WORK TO BE COMPLETED: Write out, word for word, only the lines from the one containing "El Fruto del Espíritu Santo (400, 1423)" through the final line of the data.

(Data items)
-------------------------
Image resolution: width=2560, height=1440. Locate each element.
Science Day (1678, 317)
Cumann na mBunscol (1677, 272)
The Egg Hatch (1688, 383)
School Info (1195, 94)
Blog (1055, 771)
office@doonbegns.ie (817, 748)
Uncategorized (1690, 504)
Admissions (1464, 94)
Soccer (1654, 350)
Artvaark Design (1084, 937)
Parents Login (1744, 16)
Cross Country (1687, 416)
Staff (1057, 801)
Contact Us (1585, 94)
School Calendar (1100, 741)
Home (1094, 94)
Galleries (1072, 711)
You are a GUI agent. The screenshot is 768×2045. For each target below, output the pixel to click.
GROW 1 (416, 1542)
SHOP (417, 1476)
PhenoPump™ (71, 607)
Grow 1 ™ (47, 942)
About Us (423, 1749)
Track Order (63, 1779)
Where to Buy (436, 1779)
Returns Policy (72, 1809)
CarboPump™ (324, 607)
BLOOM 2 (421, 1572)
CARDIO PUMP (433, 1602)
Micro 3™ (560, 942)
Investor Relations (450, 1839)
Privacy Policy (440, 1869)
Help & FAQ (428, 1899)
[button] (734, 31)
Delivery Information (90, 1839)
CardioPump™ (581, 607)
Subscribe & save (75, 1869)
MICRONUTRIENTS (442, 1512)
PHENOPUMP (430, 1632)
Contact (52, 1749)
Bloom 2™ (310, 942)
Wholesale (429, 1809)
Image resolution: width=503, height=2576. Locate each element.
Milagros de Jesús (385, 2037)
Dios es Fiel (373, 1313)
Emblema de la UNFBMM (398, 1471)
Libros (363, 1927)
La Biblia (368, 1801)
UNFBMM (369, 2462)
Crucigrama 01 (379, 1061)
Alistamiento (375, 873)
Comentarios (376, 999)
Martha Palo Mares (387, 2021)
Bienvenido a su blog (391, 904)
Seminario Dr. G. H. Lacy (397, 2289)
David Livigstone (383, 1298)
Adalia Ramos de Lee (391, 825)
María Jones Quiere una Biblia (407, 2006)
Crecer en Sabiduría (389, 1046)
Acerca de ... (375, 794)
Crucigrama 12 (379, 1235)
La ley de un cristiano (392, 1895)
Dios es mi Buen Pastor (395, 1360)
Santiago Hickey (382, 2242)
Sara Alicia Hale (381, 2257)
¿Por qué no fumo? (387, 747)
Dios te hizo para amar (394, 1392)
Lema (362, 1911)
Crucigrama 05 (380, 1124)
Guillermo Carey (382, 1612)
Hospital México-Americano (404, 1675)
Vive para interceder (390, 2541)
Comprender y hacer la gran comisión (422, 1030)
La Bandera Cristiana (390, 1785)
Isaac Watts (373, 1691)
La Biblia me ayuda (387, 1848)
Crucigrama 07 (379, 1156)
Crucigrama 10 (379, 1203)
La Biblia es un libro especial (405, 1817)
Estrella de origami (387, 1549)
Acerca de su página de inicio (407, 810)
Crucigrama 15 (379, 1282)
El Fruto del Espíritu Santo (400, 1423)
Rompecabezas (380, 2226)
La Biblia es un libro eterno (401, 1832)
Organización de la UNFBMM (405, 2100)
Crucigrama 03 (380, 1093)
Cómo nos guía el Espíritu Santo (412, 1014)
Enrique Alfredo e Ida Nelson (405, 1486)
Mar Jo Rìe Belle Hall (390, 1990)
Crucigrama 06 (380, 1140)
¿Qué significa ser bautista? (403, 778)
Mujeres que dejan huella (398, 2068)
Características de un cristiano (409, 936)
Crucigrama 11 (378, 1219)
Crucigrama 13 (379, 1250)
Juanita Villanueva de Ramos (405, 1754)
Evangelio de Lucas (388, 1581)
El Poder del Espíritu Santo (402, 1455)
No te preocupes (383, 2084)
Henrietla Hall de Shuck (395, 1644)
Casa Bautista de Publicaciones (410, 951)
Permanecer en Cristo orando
-------------------------
PROBLEM SOLUTION:
El Fruto del Espíritu Santo (400, 1423)
Rompecabezas (380, 2226)
La Biblia es un libro eterno (401, 1832)
Organización de la UNFBMM (405, 2100)
Crucigrama 03 (380, 1093)
Cómo nos guía el Espíritu Santo (412, 1014)
Enrique Alfredo e Ida Nelson (405, 1486)
Mar Jo Rìe Belle Hall (390, 1990)
Crucigrama 06 (380, 1140)
¿Qué significa ser bautista? (403, 778)
Mujeres que dejan huella (398, 2068)
Características de un cristiano (409, 936)
Crucigrama 11 (378, 1219)
Crucigrama 13 (379, 1250)
Juanita Villanueva de Ramos (405, 1754)
Evangelio de Lucas (388, 1581)
El Poder del Espíritu Santo (402, 1455)
No te preocupes (383, 2084)
Henrietla Hall de Shuck (395, 1644)
Casa Bautista de Publicaciones (410, 951)
Permanecer en Cristo orando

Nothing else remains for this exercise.